I found a car going to Dakar and explained I wanted to two spots. The driver said ok so I got in. Then everyone else in the car kept saying how expensive two places was even though I explained I was picking up a friend. They were very concerned. I also had to fight off other people trying to get in the car and take the empty spot that was for Jackie. After 30 minutes of explaining that I was going to pay for two seats and we needed to pick up a friend we finally left the Thies garage. I gave myself a little pat on the back and thought my work was done... haha.
We roll into Jackie's town and she's not there. I keep saying that she's right behind us and everyone in the car is getting angry. They force me to get out of the car and call for her. This is alongside the national highway of Senegal. They then ask me if I can't pick her out of the crowd because she's Senegalese. I meekly reply that she's a toubab and I thought I was going to have a mutiny on my hands! The rest of the car was not happy. I call Jackie who is literally running from her house to the car after her mom interrogated her for 20 minutes and tried to hitch a ride with us. Finally, I see Jackie bounding through the gas station at top speed toward the sept-place. I breath a sigh of relief since the car wanted to leave without her and a women in the car who had an infant gave Jackie a death stare. Jackie was literally maybe three minutes late, but I was really worried they were going to push me out and her out of the car! It all worked out and is just part of the adventure. I'm sure I will be stopping countless more times to pick Jackie up for a little fun in Dakar. (Jackie, I know you're reading this... no worries! It was fun!).
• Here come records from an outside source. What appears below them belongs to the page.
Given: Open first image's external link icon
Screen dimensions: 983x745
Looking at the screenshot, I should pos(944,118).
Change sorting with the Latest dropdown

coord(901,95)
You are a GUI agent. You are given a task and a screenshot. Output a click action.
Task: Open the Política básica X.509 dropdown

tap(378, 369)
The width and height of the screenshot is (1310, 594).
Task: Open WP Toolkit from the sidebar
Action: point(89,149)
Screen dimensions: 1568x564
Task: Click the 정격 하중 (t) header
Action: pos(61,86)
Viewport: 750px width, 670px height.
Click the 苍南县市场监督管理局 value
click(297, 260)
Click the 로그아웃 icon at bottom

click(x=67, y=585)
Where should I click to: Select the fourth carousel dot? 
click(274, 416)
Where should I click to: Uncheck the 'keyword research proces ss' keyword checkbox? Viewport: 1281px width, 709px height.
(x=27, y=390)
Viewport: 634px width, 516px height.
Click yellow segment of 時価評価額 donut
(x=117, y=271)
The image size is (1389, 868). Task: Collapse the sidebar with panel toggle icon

It took 2.5 hours from me walking into the Thies garage until we arrived at the garage in Dakar, which is a jumble of cars, taxis, buses, people, and other miscellaneous things. We had gotten ourselves to the garage, but had really no idea where we were going from there. I hailed a cab, negotiated a fair, and we were off in the general direction of the Atlantic Club to have lunch and take a swim before the softball game. The driver only had a vague idea, much like we did, of where the club was so I just kept telling him to drive straight until Jackie recognized some dilapidated apartment buildings.
Katherine, who is a champion and took a bus, was already at the club and Elizabeth who is a trooper and left the med hut to come see us, she has a suspect case of Dengue fever, rounded out our foursome. First order of business catching up, second: FOOD. I had a fatoush salad and a chicken wrap and I can't tell you how incredibly amazing and fresh it tasted after the especially oily week of food I had at home.
Next off to the softball field to meet up with everyone else and kick some butt. Victory Dakar region PC. I was impressed with how good both some of the other volunteers and especially the Senegalese team we played were. It was really fun. I have to give a special shout out to Katherine and Jackie who are both good! I will admit to saying "this is a left handed mitt." Yes, now I realize that you catch with your left hand and it makes sense and I knew that. I've never pretended to like baseball, but I did feel stupid. After the game everyone went back to the Atlantic Club for some swimming, volleyball, and ice cream. It was really fun hanging out with the older volunteers and making the trip to Dakar by myself for the first time. Quite exhilarating.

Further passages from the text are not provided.